Mehr Bodenhaftung zeigt Donald Trump, wenn es darum geht, Alliierte, Familienangehörige und Freunde vor künftigen Anklagen wegen Amtsmissbrauchs, Betrugs, Korruption oder Landesverrats zu beschützen. Laut Leuten aus seinem Umfeld erwägt der Präsident, die älteren drei seiner fünf Kinder sowie seinen persönlichen Anwalt Rudolph W. Giuliani prophylaktisch zu begnadigen. Was die Betreffenden zwar vor Anklagen auf Bundesebene, nicht aber vor Strafverfolgung auf Bundesstaats- oder lokaler Ebene schützen würde. 

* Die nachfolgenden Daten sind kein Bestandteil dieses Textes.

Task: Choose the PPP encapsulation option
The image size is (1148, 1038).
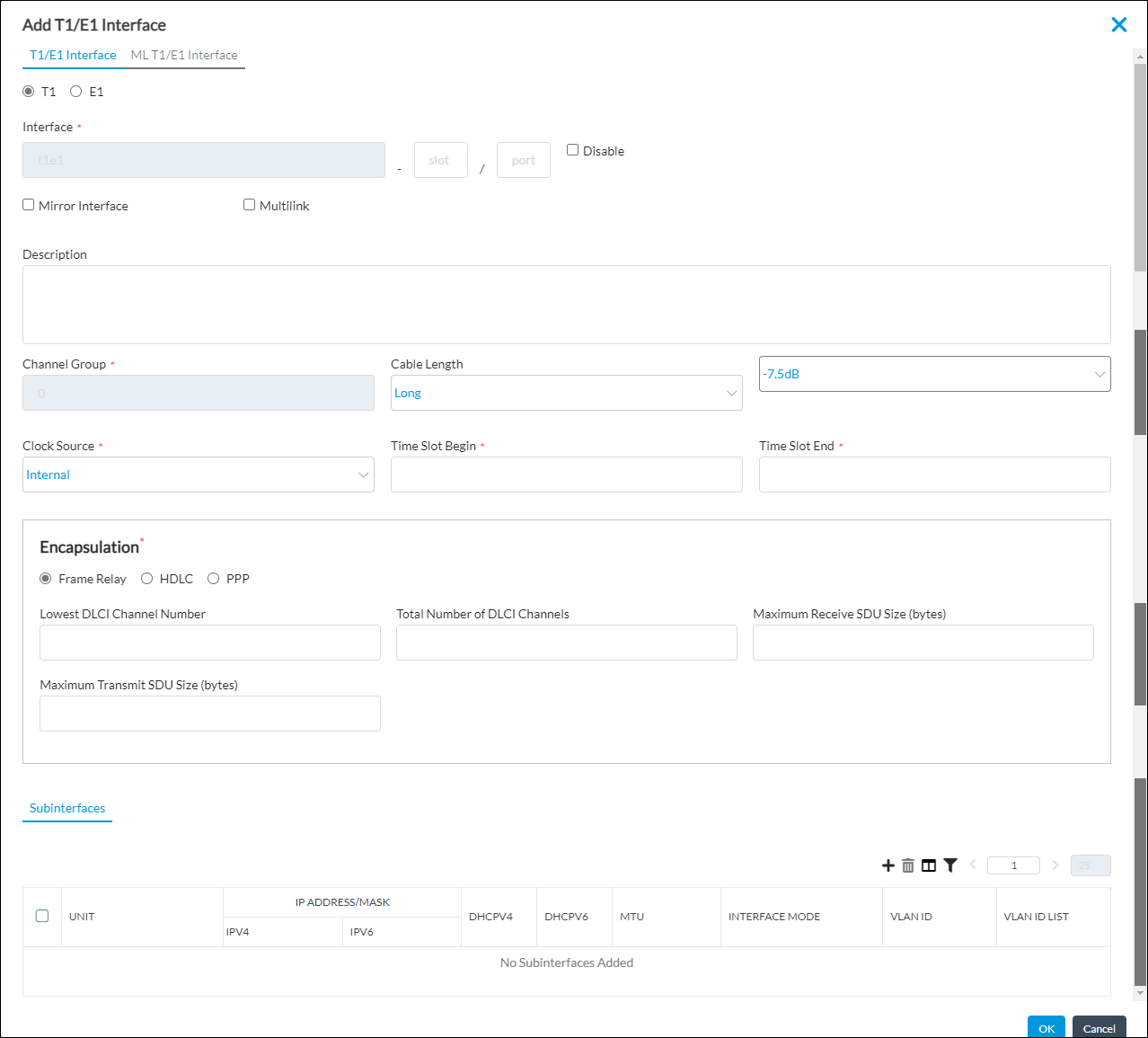Action: click(x=214, y=579)
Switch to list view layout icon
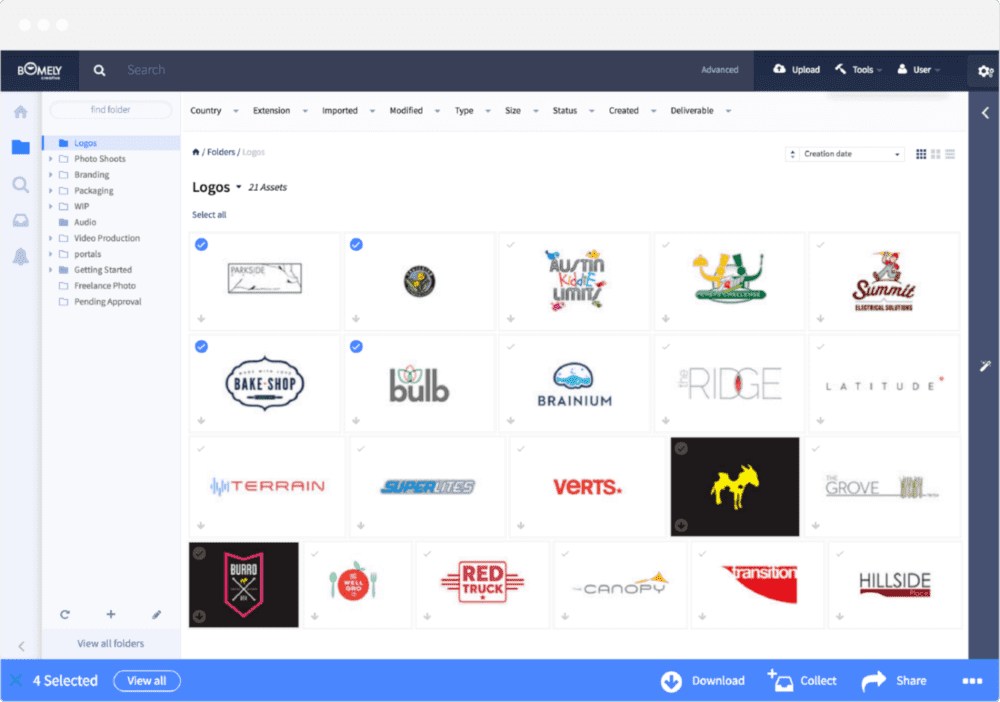 click(950, 154)
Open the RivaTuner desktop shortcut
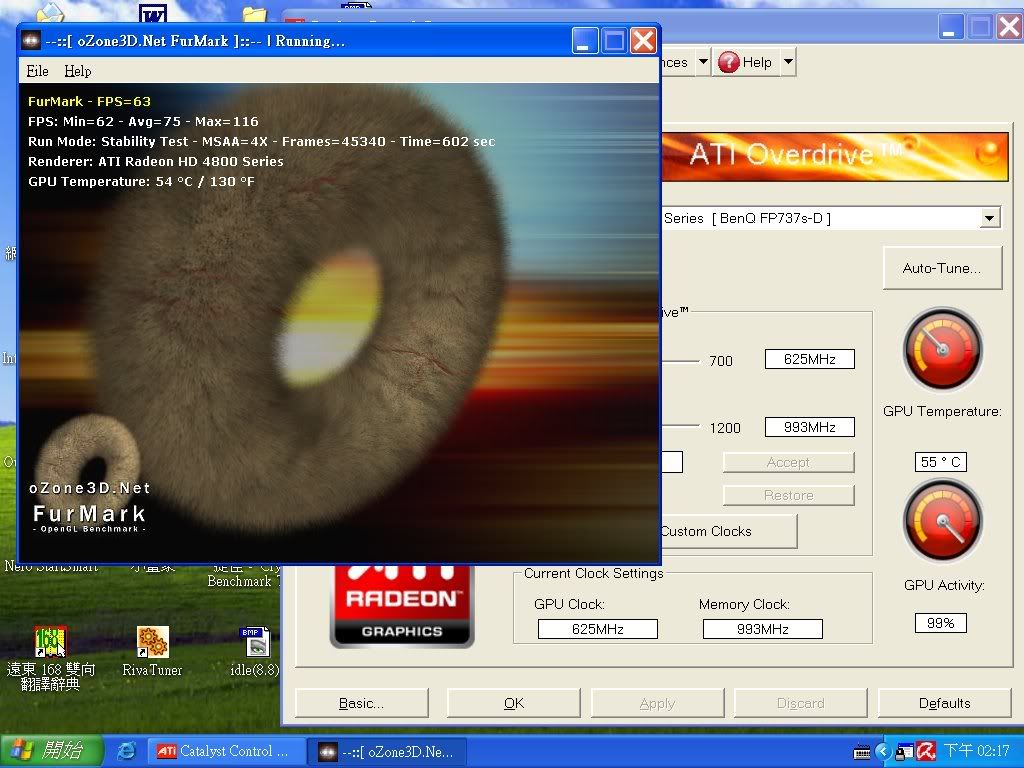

Ausserdem hat Donald Trump angetönt, dass er vielleicht auch sich selbst begnadigt, was bisher noch kein amerikanischer Präsident je versucht hat. Rechtsexperten sind sich uneinig, ob es die US-Verfassung erlaubt, dass ein Amtsinhaber im Weissen Haus sich selbst gegenüber Gnade walten lässt. Auf jeden Fall sind beim Präsidenten seit 2017 etliche Gnadengesuche eingegangen. In 44 Fällen hat er positiv reagiert: Strafen wurden erlassen oder gemildert. Unter anderen hat Donald Trump Michael T. Flynn, seinen ersten Sicherheitsberater, und Roger J. Stone Jr., einen langjährigen Freund und Wahlberater, in umstrittener Weise begnadigt. Auch ein betrügerischer Pressebaron (Conrad M. Black), ein korrupter Ex-Gouverneur von Illinois (Rod R. Blagojevich) oder ein als Lügner entlarvter früherer Polizeipräsident in New York City (Bernard B. Kerik) sind in den Genuss präsidialer Barmherzigkeit gekommen.

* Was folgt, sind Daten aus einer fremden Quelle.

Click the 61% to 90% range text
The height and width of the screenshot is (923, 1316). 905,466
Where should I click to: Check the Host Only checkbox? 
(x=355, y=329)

Dass amerikanische Präsidenten Straftäter begnadigen, ist nicht aussergewöhnlich. Gerald Ford gewährte 1974 seinem Amtsvorgänger Richard M. Nixon umfassende Straffreiheit, Jimmy Carter tat es 1977 zugunsten von Deserteuren aus der Zeit des Vietnamkriegs und George H. W. Bush 1992 gegenüber Angeklagten der Iran-Contra-Affäre. Und Bill Clinton begnadigte 2000 in den letzten Stunden seiner Amtszeit 140 verurteilte oder gesuchte Straftäter, unter ihnen sein wegen Rauschgiftdelikten inhaftierter Bruder Roger Clinton oder der in den USA vom FBI als Steuerbetrüger jahrelang gesuchte Rohstoffhändler und Parteispender Marc Rich.

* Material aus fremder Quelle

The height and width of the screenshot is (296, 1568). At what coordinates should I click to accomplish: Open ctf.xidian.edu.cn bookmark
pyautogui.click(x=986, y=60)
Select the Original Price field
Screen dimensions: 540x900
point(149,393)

«Die Befugnis, zu begnadigen, ist von vielen Präsidenten auf politisch eigennützige Weise benutzt worden», sagt Harvard-Professor Jack L. Goldsmith. «Giuliani zu begnadigen wäre zwar politisch explosiv», meint der Jurist, «doch Kumpel sind schon früher begnadigt worden.» Trumps loyaler Gefolgsmann, der seinerzeit als Staatsanwalt in Manhattan Bill Clintons Begnadigungen «eine Schande» nannte, ist seinem Anwalt zufolge nicht beunruhigt: «Er macht sich wegen dieser Untersuchung (in Sachen allenfalls illegaler Geschäftstätigkeit in der Ukraine) keine Sorgen, weil er nichts Falsches getan hat, was seit Tag eins unsere Auffassung ist.» Sorgen hat er jetzt trotzdem: Auch Giuliani ist, wie so viele aus dem Umfeld Donald Trumps, am Sonntag positiv auf das Corona-Virus getestet worden.

Jeffrey R. Wilson, Harvard-Professor und Autor des Buches «Shakespeare and Trump», vergleicht das jüngste Verhalten des amerikanischen Präsidenten mit den Vorgängen im letzten Akt eines Stücks des Barden aus Stratford-upon-Avon: «Die Streitkräfte sind geschwächt und der Tyrann hat sich in seine Burg zurückgezogen. Er fürchtet sich zunehmend, fühlt sich unsicher, beginnt über seine legitime Herrschaft zu schwadronieren und fängt an, seine Opposition des Verrats zu bezichtigen.» Dass es solche Parallelen zwischen klassischer Literatur und dem Zustand der amerikanischen Gesellschaft gibt, ist für den Shakespeare-Gelehrten – so zitiert ihn die «New York Times» zu Trump – Grund zur Sorge: «Wir nähern uns hier dem Ende des Stücks und das ist der Zeitpunkt, zu dem die Katastrophe eintritt.»